Bab 20

49.8K 4.4K 93
                                    

Hai! Aku kembali.
Semoga setelah baca komen-komen dari kalian, bikin semangatku balik lagi ❤❤❤


*
*
*

Aku baru saja selesai membereskan rumah yang rasanya seperti kapal pecah. Ardan meminta izin untuk memperlebar rumah agar lebih leluasa dengan barang-barang yang kini menumpuk di beberapa sudut ruangan. Menurutnya, rumah ini terlalu kosong untuk dihuni oleh sebuah keluarga. Jadi sebelum kami menikah, ia sudah memesan beberapa furnitur pada pengrajin yang dikenalnya. Memesan lemari untuk ruang tamu, tempat tidur yang lebih besar, juga membeli seperangkat sofa dan meja yang kini menghuni ruang tamu sempit kami.

Rumah yang tadinya terasa kosong, kini jadi penuh dan lebih terlihat berpenghuni. Sofa berwarna abu-abu dan meja kayu bercat putih itu tampak tertata apik di depan televisi. Menggeser sofa putih usang yang kini digunakan untuk menumpuk kardus mainan milik Risang.

Ardan sendiri sedang menjadi mandor di luar. Membicarakan konsep-konsep yang ia mau pada tukang yang sedang membuat fondasi di samping kanan rumah.

Rumah dan tanah ini memang milik Ibu. Bagian warisan Ibu dari kakekku dulu. Makanya tetangga di sini banyak yang mengenal Ibu sehingga kami memilih tinggal di sini ketika Risang sudah lahir agar tidak mendapat banyak pertanyaan. Sejak Ibu masih ada, beliau sudah memasrahkan tanah dan rumah ini padaku. Mengganti sertifikat atas namaku dan memintaku untuk memanfaatkannya sebaik mungkin.

Ketika Ardan meminta untuk membangun dan memperbaiki rumah ini agar kami punya tempat tinggal yang lebih nyaman, aku membiarkannya. Bukan karena merasa memanfaatkannya, tapi benar kata Ardan, kami butuh rumah yang lebih besar dan sekat-sekat yang akan memisahkan rumah utama dan tempat membuat snack milikku yang niatnya akan menempati sisi rumah sebelah kanan nantinya.

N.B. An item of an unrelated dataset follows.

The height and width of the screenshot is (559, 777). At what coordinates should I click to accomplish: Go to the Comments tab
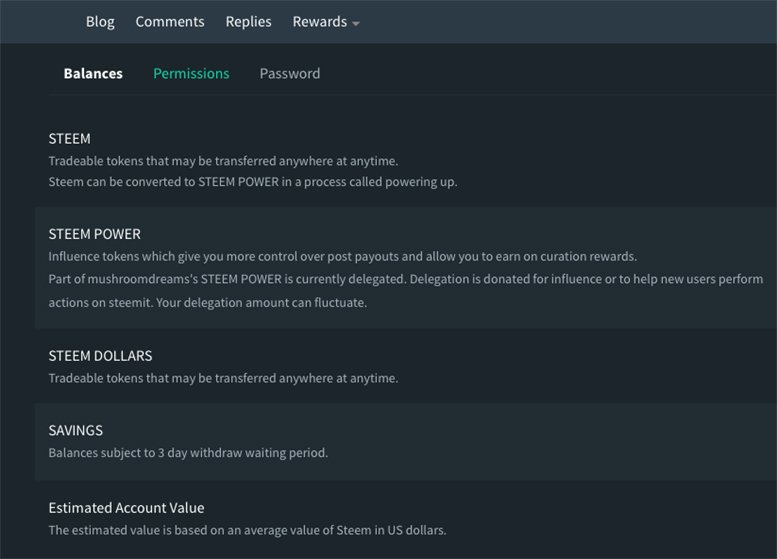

Ardan juga hendak membangun garasi untuk mobilnya yang untung saja bisa masuk lewat gang sempit di samping rumah Pak RT. Halaman rumahku lumayan luas, sehingga bisa digunakan untuk memutar mobil tanpa kesulitan.

"Ja, minum, dong!" pintanya ketika memasuki rumah sambil mengibaskan kerah kausnya.

"Yang dingin, manis, enak," lanjutnya yang kini merebahkan diri di kamar Risang.

"Es gula mau?" tawarku yang dihadiahi decapan lidah olehnya.

"Es teh, ada nggak?"

"Aku bikin es kopi tadi. Mau minum es punyaku aja?"

"Boleh, deh. Tapi enak, kan?"

"Cicipin aja," kataku sambil memberinya gelas Tupperware berisi es kopi racikanku.

Aku hanya mencampurkan dua saset kopi, yaitu kopi Good day chococino dan Nescafe classic, ditambah sesendok gula merah, dua sendok gula pasir, dan sejumput garam. Dilarutkan dengan seratus mililiter air panas dan ditambahkan es batu yang banyak. Rasanya lebih enak dan segar.

"Kok enak? Kamu campurin apa sampai rasa kopinya lebih berasa?" tanyanya kembali menyeruput hingga tandas. "Mau lagi dong, Ja!"

"Nggak mau! Udah segitu aja. Kamu kan nggak pernah ngopi," sahutku lalu menyambar gelas yang sudah kosong.

"Tapi besok bikin lagi, ya? Buat aku sendiri. Nggak mau barengan."

"Kopinya udah habis. Itu tadi yang terakhir."

"Ya udah. Nanti aku beliin, deh. Kamu tulis aja apa yang mau dibeli."

Aku memicing menatapnya. Ardan hanya menyengir sambil bergerak memelukku.

"Nggak usah peluk-peluk! Bau kamu!"

"Keringetan dikit doang, kok. Bau dari mana?"

"Ya kamu tadi pagi nggak mandi. Ini udah siang. Udah ah, kamu mandi.  Aku mau jemput Risang," kataku sambil mengusirnya agar segera mandi. "Aku udah siapin buat tukang di depan. Kalau minumnya kurang, ambil di kulkas atau kalau mau air panas ya dibikinin."